Introduction:
Alcohol dependency is one of the most disabling diseases worldwide. Glial cell line-derived neurotrophic factor (Gdnf) shows promising results concerning the inhibition of ethanol consumption in a rodent model. Recent research emphasizes the importance of epigenetic mechanisms in the regulation of neurotrophic factors, such as brain-derived neurotrophic factor (Bdnf) in alcohol dependence. Epigenetic regulation of neurotrophic factors, such as the nerve growth factor (Ngf) and Bdnf are suggested to contribute to alcohol dependence. Little is known concerning the epigenetic regulation of Gdnf and alcohol consumption, withdrawal, and relapse. Our study aimed to analyze the epigenetic regulation of Gdnf during ethanol consumption and withdrawal in a rat model of alcohol addiction.
Methods:
32 male and female Wistar rats underwent an intermittent-access to 20% alcohol in a 2-bottle choice drinking procedure.
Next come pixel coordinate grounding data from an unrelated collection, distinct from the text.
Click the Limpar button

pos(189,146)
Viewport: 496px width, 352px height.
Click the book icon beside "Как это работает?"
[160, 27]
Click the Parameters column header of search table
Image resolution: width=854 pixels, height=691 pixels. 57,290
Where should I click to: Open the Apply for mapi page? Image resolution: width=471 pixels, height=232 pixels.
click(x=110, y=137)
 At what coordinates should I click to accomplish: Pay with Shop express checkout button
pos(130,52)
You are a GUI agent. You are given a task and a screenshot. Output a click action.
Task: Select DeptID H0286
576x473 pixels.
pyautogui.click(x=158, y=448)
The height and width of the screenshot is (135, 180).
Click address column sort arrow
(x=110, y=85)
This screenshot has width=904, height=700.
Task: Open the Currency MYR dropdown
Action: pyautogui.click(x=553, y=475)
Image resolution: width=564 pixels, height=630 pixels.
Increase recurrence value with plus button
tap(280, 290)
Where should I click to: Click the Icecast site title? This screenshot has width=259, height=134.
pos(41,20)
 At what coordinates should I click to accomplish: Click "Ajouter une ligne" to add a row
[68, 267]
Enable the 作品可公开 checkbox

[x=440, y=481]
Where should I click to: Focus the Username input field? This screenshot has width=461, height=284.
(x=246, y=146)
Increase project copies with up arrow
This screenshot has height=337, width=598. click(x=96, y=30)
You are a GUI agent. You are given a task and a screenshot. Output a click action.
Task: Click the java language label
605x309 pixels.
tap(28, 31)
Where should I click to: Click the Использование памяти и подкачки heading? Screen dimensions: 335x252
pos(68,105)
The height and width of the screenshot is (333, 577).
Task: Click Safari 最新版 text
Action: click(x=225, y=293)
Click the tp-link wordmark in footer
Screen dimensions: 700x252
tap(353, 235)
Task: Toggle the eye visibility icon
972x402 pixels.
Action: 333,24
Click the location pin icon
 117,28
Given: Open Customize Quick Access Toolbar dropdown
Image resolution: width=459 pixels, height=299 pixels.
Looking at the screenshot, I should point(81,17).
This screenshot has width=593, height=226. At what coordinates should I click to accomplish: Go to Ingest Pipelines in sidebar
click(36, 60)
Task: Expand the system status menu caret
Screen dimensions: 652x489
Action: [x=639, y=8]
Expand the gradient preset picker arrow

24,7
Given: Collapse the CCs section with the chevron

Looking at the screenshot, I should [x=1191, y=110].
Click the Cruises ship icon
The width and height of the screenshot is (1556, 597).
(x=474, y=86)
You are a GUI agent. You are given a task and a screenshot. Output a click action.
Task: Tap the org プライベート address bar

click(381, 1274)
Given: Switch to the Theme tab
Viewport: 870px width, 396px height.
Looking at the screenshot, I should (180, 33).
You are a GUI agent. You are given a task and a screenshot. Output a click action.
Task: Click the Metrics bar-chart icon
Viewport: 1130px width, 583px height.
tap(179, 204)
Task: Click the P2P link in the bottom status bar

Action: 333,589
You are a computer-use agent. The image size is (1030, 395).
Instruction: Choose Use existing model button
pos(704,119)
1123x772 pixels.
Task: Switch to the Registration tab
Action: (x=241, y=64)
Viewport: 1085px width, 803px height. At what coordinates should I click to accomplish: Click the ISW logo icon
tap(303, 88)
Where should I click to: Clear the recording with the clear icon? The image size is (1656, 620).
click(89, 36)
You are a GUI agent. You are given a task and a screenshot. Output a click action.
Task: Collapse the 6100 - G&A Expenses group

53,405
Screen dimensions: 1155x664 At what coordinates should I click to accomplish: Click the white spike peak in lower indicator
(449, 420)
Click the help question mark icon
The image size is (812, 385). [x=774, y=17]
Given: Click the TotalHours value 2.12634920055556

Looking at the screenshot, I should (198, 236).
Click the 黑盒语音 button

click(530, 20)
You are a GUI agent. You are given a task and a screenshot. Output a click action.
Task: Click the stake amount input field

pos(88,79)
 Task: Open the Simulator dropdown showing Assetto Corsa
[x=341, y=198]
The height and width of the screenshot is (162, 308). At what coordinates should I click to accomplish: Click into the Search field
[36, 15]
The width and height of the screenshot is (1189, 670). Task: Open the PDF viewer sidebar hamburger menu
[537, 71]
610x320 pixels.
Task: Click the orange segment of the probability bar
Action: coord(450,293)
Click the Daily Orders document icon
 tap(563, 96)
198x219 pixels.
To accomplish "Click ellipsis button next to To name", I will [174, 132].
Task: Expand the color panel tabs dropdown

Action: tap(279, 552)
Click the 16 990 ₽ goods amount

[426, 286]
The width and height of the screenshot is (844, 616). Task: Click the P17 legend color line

Whole blood was collected, and the nucleus accumbens (NAc), as well as the ventral tegmental area (VTA), was dissected immediately after the last 24 hours of an alcohol-drinking session (Alcohol group), 24 hours after withdrawal from alcohol (withdrawal group), or without previous alcohol exposure (control group). Gdnf mRNA levels were measured using quantitative real-time polymerase chain reaction. Bisulfite-conversion of DNA and capillary sequencing was used to determine methylation levels of the Gdnf core promoter and the negative regulatory element, as well as both fragments together (whole fragment).
Results:
Gdnf mRNA expression levels in the VTA were significantly lower in the withdrawal group compared to controls (p < 0.05). In the NAc, Gdnf mRNA expression was significantly higher in the withdrawal group (p < 0.05). The withdrawal group was significantly less methylated in the whole Gdnf promoter fragment in the VTA (p < 0.001) and the NAc (p < 0.01) compared to controls which was driven by hypomethylation of the negative regulatory element (NRE).
Conclusion:
Changes in the cerebral Gdnf expression correspond to alterations in DNA methylation of the Gdnf promoter in a rodent model. Especially in the withdrawal group, we found less methylation in the NRE which was associated with a lower mRNA expression in the VTA. In the NAc on the other hand a higher mRNA expression was found although the methylation in the NRE was significantly lower compared to controls. Alcohol intake seems to alter methylation levels in the VTA and NAc differently. Further research is necessary to confirm the findings, that methylation of specific parts of the promoter region of Gdnf could lead to opposite effects on Gdnf expression. This could be considerably interesting for persons undergoing alcohol withdrawal, since decreased serum levels of Gdnf have been reported to be associated with alcohol-dependency in humans. Further research is necessary to confirm our findings and differences also in peripheral tissues like blood since Gdnf could be a promising approach to identify persons at risk for relapse and could be a target for pharmacological interventions.